Violência infantil: como garantir os direitos da criança e do adolescente?

Enviada em 30/09/2018

Corriqueiramente a sociedade brasileira, pode-se dizer também mundial, convive com a triste realidade da violência infantil que infelizmente abrange fatores difíceis de lidar como sendo um problema de saúde pública e a dificuldade de obedecer, além dos direitos humanos positivados nas normas, os princípios morais implícitos da convivência familiar.

Primeiramente deve-se trazer a tona que a violência para com crianças tem pretéritos ligados a forma como seus genitores experienciaram a vida familiar, a dificuldade de lidar com problemas psicológicos, traumas e decepções que influenciarão na criação de seus filhos. O uso de drogas, lícitas e ilícitas, o estresse do dia-dia entre outros problemas também são influenciadores de tal situação desastrosa.

---+---

**Tarefa atribuída 1:** Devolva o trecho do texto sobre violência infantil que vai de "Primeiramente deve-se trazer" até "tal situação desastrosa.", inclusive.
**Tarefa atribuída 2:** Que tipos de drogas o texto sobre violência infantil menciona entre os fatores que influenciam essa situação?
**Tarefa atribuída 3:** Dê continuidade ao texto sobre violência infantil a partir do ponto em que ele termina.
Os registros não têm papel algum nesta etapa.

**Listagem de dados:**
---+---

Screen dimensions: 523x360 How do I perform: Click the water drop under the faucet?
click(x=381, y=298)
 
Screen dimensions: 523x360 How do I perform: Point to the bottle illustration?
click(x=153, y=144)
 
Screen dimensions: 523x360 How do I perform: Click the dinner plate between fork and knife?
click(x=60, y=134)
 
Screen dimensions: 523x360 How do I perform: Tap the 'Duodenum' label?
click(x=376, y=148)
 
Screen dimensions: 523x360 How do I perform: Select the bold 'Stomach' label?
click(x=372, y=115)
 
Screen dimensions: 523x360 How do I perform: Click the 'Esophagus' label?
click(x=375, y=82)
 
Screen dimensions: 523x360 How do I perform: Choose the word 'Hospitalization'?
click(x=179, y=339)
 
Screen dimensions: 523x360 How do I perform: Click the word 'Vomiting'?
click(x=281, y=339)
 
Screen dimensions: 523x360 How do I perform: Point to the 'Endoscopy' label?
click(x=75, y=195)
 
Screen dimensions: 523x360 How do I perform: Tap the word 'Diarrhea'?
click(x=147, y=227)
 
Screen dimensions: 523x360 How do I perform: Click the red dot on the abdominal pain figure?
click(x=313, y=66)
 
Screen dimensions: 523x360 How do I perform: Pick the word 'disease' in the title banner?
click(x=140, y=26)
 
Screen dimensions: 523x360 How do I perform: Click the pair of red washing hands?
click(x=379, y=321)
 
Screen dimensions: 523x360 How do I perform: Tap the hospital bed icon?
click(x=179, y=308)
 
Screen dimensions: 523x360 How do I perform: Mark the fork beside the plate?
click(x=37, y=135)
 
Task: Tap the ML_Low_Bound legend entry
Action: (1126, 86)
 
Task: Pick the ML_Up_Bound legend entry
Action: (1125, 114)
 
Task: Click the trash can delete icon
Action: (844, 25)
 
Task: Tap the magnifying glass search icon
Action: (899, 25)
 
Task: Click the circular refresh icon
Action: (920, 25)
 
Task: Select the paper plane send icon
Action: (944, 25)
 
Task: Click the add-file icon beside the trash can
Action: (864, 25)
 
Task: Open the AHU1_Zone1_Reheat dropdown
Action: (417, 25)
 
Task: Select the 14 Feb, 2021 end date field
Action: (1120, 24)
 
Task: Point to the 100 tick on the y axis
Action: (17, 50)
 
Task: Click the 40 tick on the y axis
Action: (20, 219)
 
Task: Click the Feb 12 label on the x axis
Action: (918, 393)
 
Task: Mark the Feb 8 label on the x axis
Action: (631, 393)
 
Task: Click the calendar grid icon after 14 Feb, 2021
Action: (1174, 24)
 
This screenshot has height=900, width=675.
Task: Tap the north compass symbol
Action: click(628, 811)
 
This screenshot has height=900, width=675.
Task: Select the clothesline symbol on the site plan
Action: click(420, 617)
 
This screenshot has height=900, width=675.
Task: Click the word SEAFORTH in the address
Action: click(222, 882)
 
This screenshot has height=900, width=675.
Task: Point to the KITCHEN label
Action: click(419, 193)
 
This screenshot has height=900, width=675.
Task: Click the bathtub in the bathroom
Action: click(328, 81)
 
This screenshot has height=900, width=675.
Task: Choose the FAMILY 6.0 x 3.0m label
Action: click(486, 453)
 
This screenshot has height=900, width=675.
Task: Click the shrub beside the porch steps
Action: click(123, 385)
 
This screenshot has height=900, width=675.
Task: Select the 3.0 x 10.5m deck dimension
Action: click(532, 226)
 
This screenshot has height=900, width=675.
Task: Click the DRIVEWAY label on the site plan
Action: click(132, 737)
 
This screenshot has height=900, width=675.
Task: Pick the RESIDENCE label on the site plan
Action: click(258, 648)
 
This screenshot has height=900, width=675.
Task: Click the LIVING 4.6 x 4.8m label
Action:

---+---

**Resposta esperada 1:**
Primeiramente deve-se trazer a tona que a violência para com crianças tem pretéritos ligados a forma como seus genitores experienciaram a vida familiar, a dificuldade de lidar com problemas psicológicos, traumas e decepções que influenciarão na criação de seus filhos. O uso de drogas, lícitas e ilícitas, o estresse do dia-dia entre outros problemas também são influenciadores de tal situação desastrosa.

**Resposta esperada 2:** Drogas lícitas e ilícitas.

**Resposta esperada 3:**
O segundo ponto a ser observado são as normas trazidas pela constituição em seu artigo 5º inciso III na qual proíbe a submissão a tratamento desumano e degradante por qualquer pessoa, aqui incluído as crianças. Assim como o Estatuto da Criança e do Adolescente (ECA) que em seu artigo 3º alude que todas a crianças e adolescentes gozam de todos os direitos fundamentais inerentes a pessoa humana: saúde, educação, lazer, convívio familiar entre outros.

Esses pontos elencados nas leis estão apreciados nos tratados internacionais de Direitos Humanos que são documentos importantes na luta pela liberdade, igualdade e fraternidade. Tais documentos seguem princípios morais que norteiam a convivência humana e dá base para criação de seus preceitos.

Entender os aspectos acima citados podem nortear o combate a violência infantil e garantir os direitos que além de serem obrigações dos responsáveis, passível de punição, são preceitos que fortalece o estado democrático de direto e a convivência social impedindo o fortalecimento de práticas que só destroem a vida e o crescimento das futuras nações.